C’est ainsi que les poinsettias prirent le nom de fleurs de la Nuit Sainte. En effet, c’est à Noël que les bractées du poinsettia changent de couleur et que la plante est en pleine floraison. La forme de la fleur permit de l’associer à l’étoile de Bethléem et sa couleur rouge à celle du sang du Christ. A Mexico, des frères franciscains commencèrent à utiliser des poinsettias pour leurs processions de Noël. La fleur arriva ensuite aux États-Unis puis se répandit partout dans le monde. Les poinsettias sont souvent vendus avec leurs pétales couverts de paillettes dorées.
Le shlumbergera appelé aussi cactus de Noël se couvre d’élégantes trompettes rouges, roses, pourpres ou blanches. Il refleurira une nouvelle deux ou trois mois plus tard. Quant à l’amaryllis, elle laisse monter de son gros bulbe apparent une tige dressée portant de très grandes fleurs évasées, d’un rouge flamboyant, ou encore blanches ou bicolores.
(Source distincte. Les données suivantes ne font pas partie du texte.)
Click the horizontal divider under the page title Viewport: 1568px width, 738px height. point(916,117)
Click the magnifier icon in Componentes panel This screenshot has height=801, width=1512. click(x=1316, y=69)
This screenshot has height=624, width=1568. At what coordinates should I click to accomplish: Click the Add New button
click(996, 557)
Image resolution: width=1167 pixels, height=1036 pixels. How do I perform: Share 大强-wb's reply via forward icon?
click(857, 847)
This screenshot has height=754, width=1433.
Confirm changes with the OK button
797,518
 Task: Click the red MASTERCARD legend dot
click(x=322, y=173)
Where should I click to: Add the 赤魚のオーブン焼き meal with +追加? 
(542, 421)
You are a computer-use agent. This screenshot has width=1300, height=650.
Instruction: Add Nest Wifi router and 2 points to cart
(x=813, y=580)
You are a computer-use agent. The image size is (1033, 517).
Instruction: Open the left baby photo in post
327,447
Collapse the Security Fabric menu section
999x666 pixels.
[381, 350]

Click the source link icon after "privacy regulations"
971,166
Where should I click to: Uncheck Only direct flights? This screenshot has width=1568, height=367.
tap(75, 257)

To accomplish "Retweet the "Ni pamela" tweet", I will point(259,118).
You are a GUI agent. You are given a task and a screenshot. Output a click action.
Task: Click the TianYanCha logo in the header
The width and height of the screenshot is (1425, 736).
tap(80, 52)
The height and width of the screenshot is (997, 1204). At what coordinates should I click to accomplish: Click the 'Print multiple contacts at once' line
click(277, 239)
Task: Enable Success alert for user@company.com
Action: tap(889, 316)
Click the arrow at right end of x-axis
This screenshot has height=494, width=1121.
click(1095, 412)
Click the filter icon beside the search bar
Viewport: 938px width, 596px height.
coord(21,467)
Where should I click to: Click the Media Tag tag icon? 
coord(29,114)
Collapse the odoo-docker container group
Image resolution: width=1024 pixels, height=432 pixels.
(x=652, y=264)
Toutes ces plantes font entrer de le couleur dans les maisons et sont un pied de nez aux nuits qui s’étirent tels des chats paresseux jusqu’au solstice d’hiver. Autrefois, les villes étaient beaucoup plus décorées que maintenant. A Paris, certains quartiers devenaient magiques. Mais, toute cette débauche de lumière n’est pas très écologique et représente un coup très élevé pour les municipalités et les associations de commerçants. Les vitrines des grands magasins ont perdu de leur pouvoir enchanteur. Plutôt que de transporter les enfants dans des mondes merveilleux, elles mettent en avant des marques de luxe. Elles font des enfants toujours si prompts à rêver de futurs consommateurs!
Que vous ayez opté pour un sapin vivant ou un sapin artificiel, que vous ayez ou pas installé une crèche et eu envie d’acheter ou d’offrir autour de vous des fleurs de Noël, je vous souhaite une agréable fin de semaine et un cheminement serein dans ce temps de l’Avent.